世界日報 Web版

アフガン自爆テロ、米軍撤収は間違っている


26日、カブール空港周辺の爆発で負傷し治療を求めて病院に着いた女性(AFP時事)

 アフガニスタンの首都カブールの空港周辺で複数の爆発があり、米兵13人、アフガン人60人以上が死亡した。過激派組織「イスラム国」(IS)が犯行を認めたという。

 無辜の人たちを標的にしたテロが許されないのはもちろんだが、今回の事件の背景にはバイデン米政権がアフガン駐留米軍の撤収を強行して混乱を招いたことがある。

ISの存在誇示が狙いか

 米中央軍のマッケンジー司令官は、IS戦闘員とみられる2人が自爆テロを行ったと説明。カブール空港には、国外退避を希望する外国人やアフガン人が殺到していた。

 ISは、アフガンで実権を掌握したイスラム主義組織タリバンと敵対関係にある。存在を誇示するために自爆テロを起こしたとみていい。
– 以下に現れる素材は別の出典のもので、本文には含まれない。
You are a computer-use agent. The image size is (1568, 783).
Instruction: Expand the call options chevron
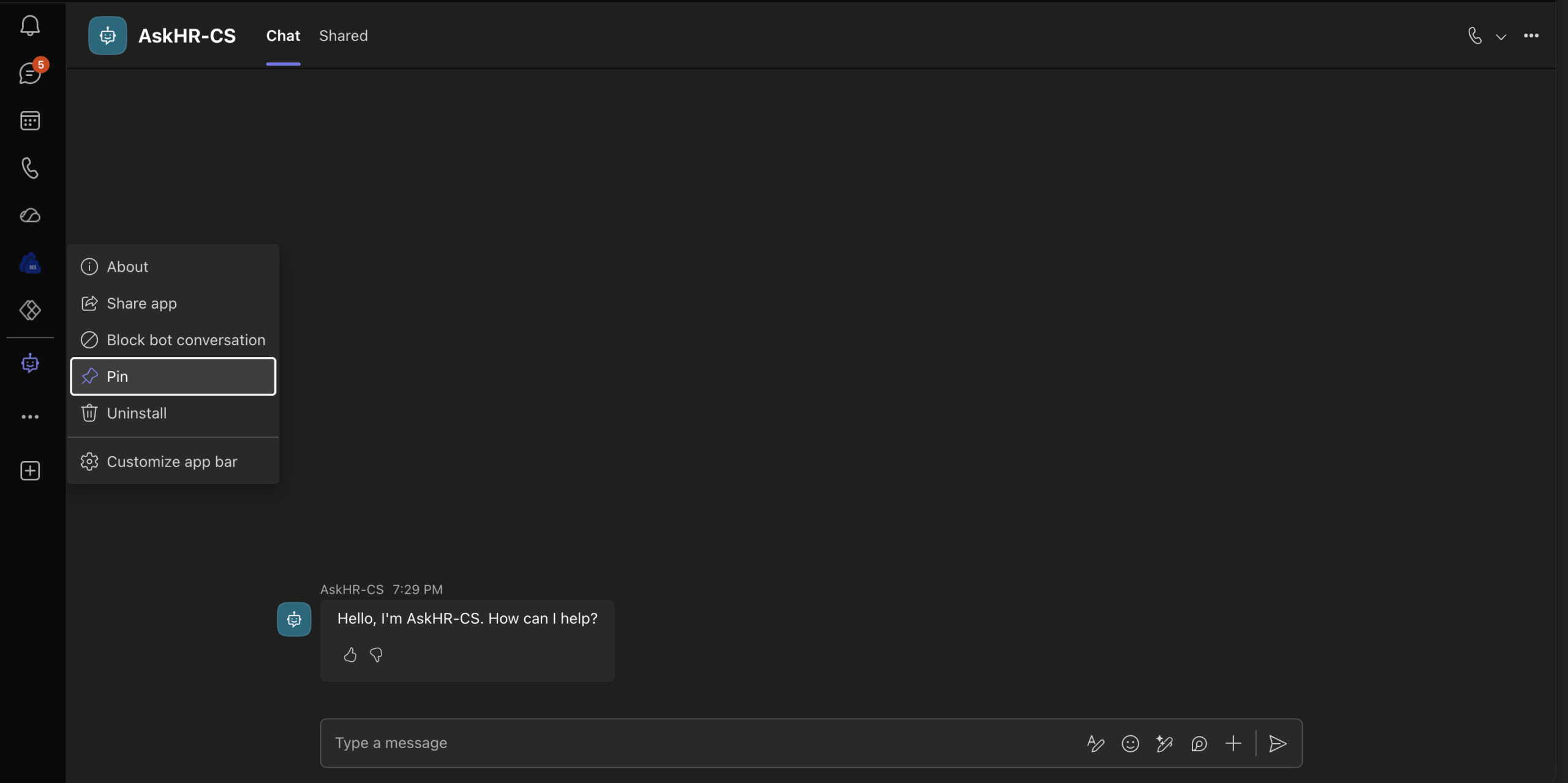pyautogui.click(x=1501, y=36)
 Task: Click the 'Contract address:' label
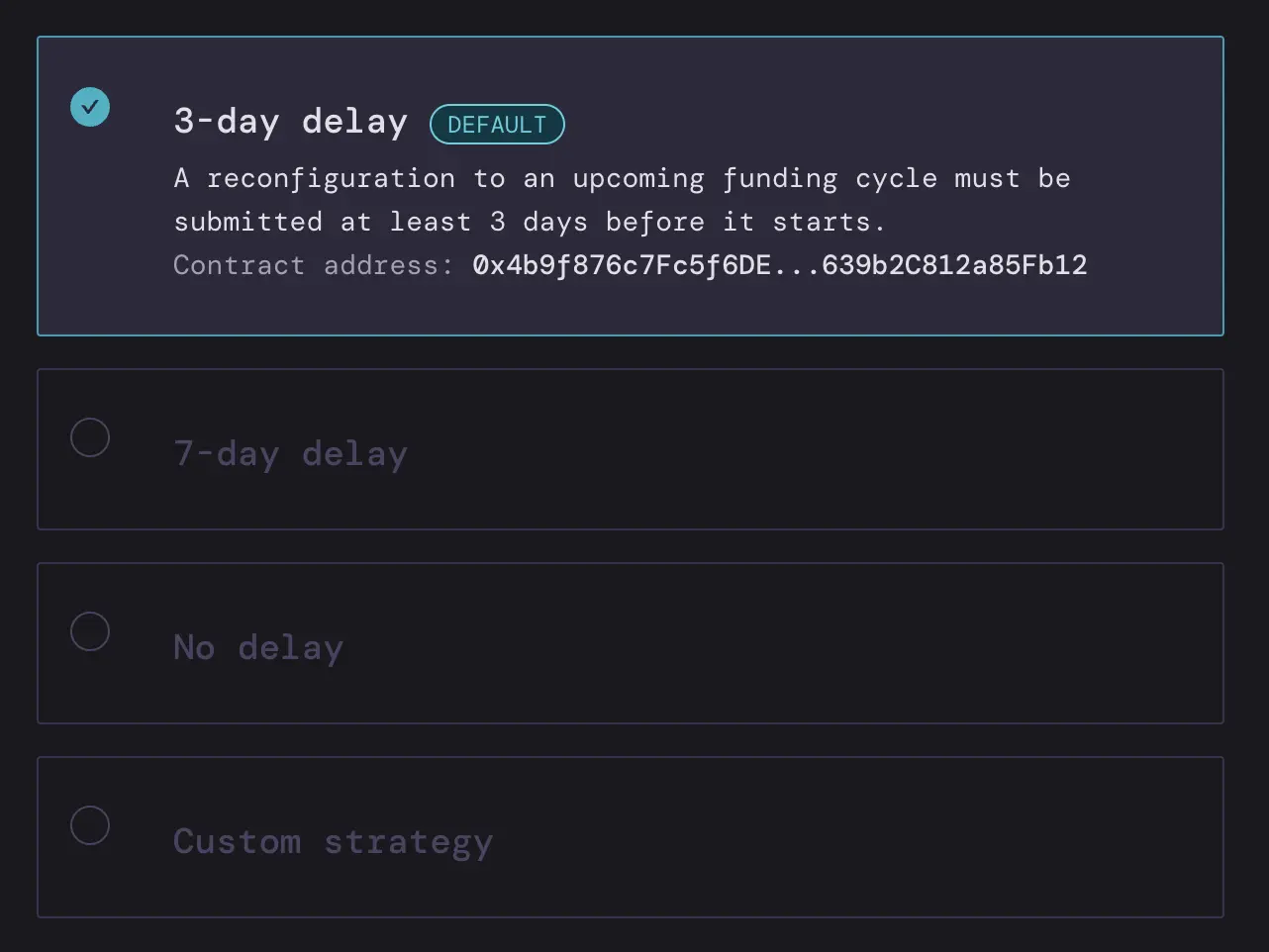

 バイデン大統領は事件後の演説で「事件を起こした者を許さず、忘れない。探し出して代償を支払わせる」と述べ、報復攻撃を約束。一方で、予定通り米国民やアフガン人の退避支援と駐留米軍の撤収を続ける方針を示した。しかし月末が期限の米軍撤収が進む中、アフガンの情勢は不安定化している。

 

 アフガン情勢をめぐる先進7カ国(G7)のオンライン首脳会議では、外国人やアフガン人協力者の安全な国外退避に向け、緊密な連携を続ける方針を表明した。日本は航空自衛隊機を使って邦人を隣国パキスタンに移送した。

 ただ共同声明に、米軍の撤収期限延長への言及はなかった。タリバンの反発を警戒した可能性も否定できない。マッケンジー氏は今回の自爆テロ以外にも「空港に対する差し迫った脅威がある」と述べている。バイデン氏は安全維持のため、撤収を中止すべきだ。

 タリバンによる実権掌握後、ISによるテロが起きるとの懸念は強かった。テロを許したことで、周囲の反対を押し切り、米軍撤収を強行したバイデン氏に対する批判が強まるのは確実だ。9月11日の米同時テロ20年を前に成果を焦ったのだろうが、撤収は間違いだと言わざるを得ない。

 オースティン米国防長官は6月に上院の公聴会で、アフガンからの米軍撤収後、2年程度でアルカイダなどの国際テロ組織が復活する可能性があると警告した。国防総省や米軍は撤収に反対していたとされる。

 撤収はタリバンだけでなく、ISの勢力伸長にもつながったようだ。このままではテロの脅威が国際的に高まろう。

 米同時テロを実行したアルカイダを当時のタリバン政権はかくまった。ISは、パリで130人が死亡した同時多発テロなど多数の事件を引き起こした。日本もテロ対策の強化が求められる。

中国の接近に要警戒

 中国とタリバンとの接近も懸念材料だ。中国の王毅国務委員兼外相は、タリバンに圧力を加えるのではなく、政権移行を支援すべきだと主張した。

 世界的な反米網構築に奔走している中国がアフガンを取り込めば、パキスタンとも組んで南アジアの拠点とすることができる。十分な警戒を要する。